→ **Aim of the task**
Without pictures, repeat the lines of the entries from the one containing "At what coordinates should I click to accomplish: Open" through the last, both ends included, and nothing else.

[Saved entries]
══════════

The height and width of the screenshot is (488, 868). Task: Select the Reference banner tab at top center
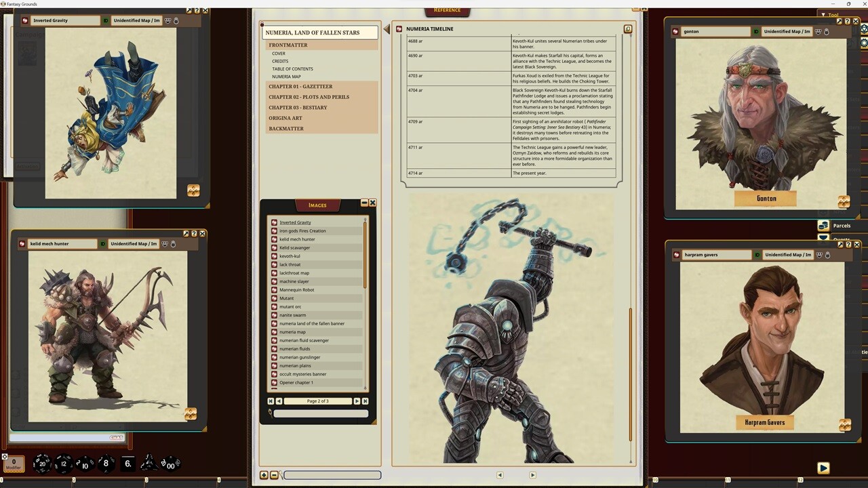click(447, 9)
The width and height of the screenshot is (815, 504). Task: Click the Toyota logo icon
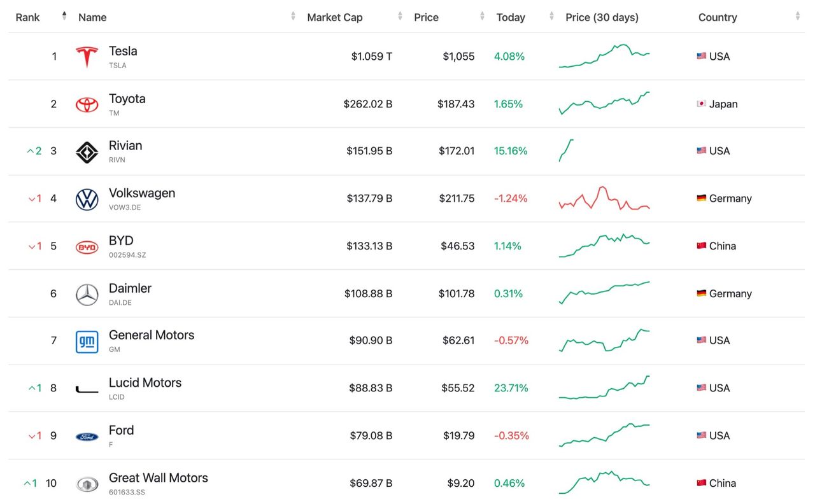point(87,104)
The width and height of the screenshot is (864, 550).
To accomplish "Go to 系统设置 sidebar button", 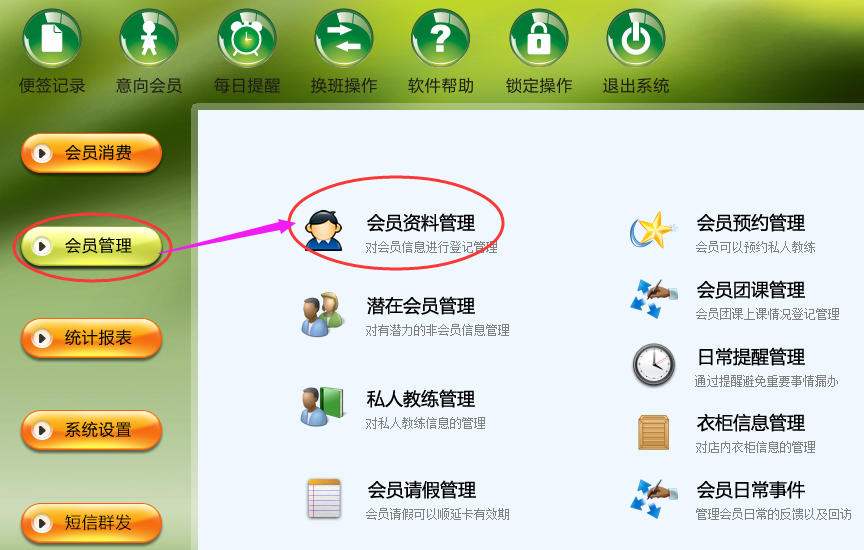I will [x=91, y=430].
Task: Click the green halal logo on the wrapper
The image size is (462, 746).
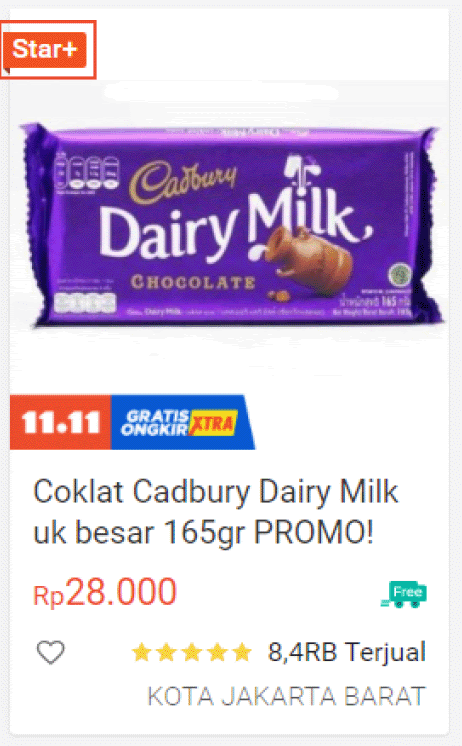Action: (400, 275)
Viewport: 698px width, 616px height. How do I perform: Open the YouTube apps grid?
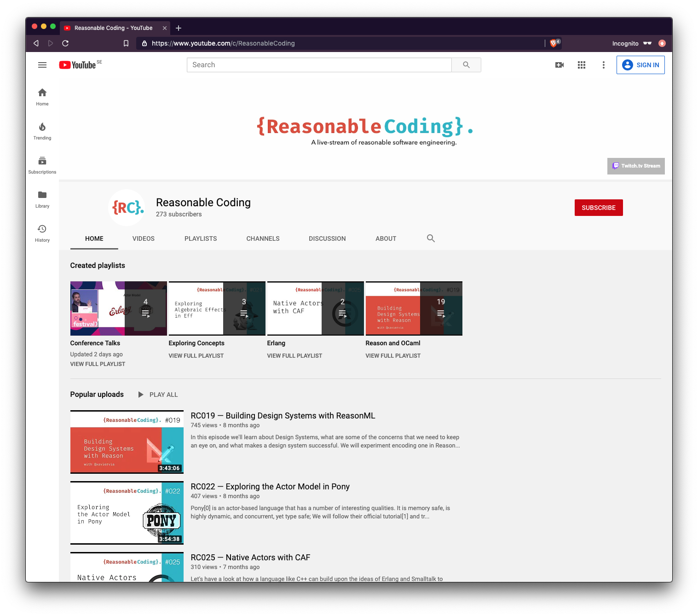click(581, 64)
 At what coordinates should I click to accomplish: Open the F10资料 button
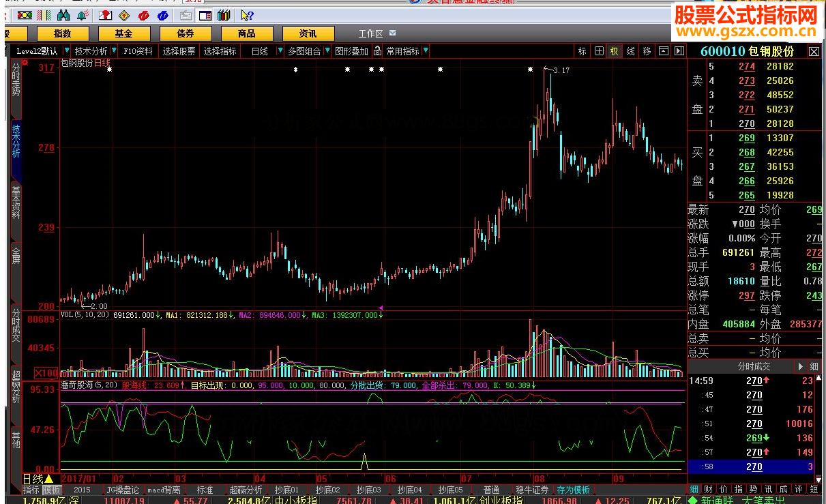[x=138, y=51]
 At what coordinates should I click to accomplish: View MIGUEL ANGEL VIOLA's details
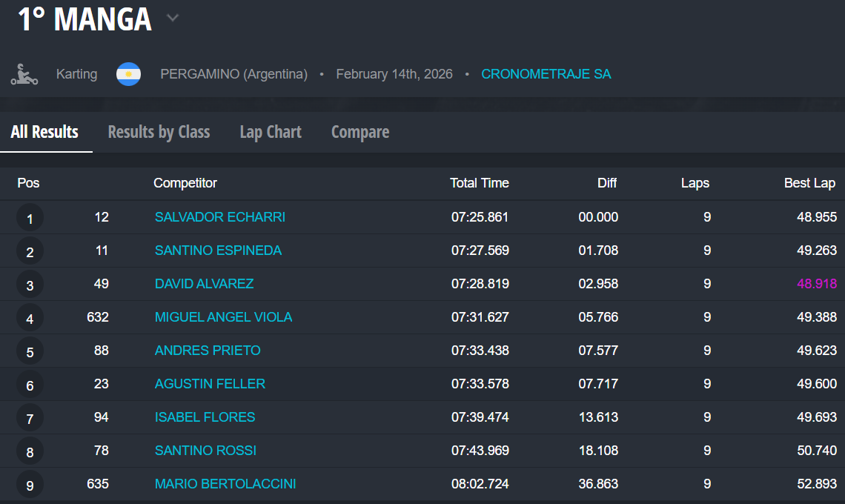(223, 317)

══════════

→ **Task result**
 At what coordinates should I click to accomplish: Open the F10资料 button
[x=138, y=51]
 At what coordinates should I click to accomplish: View MIGUEL ANGEL VIOLA's details
(223, 317)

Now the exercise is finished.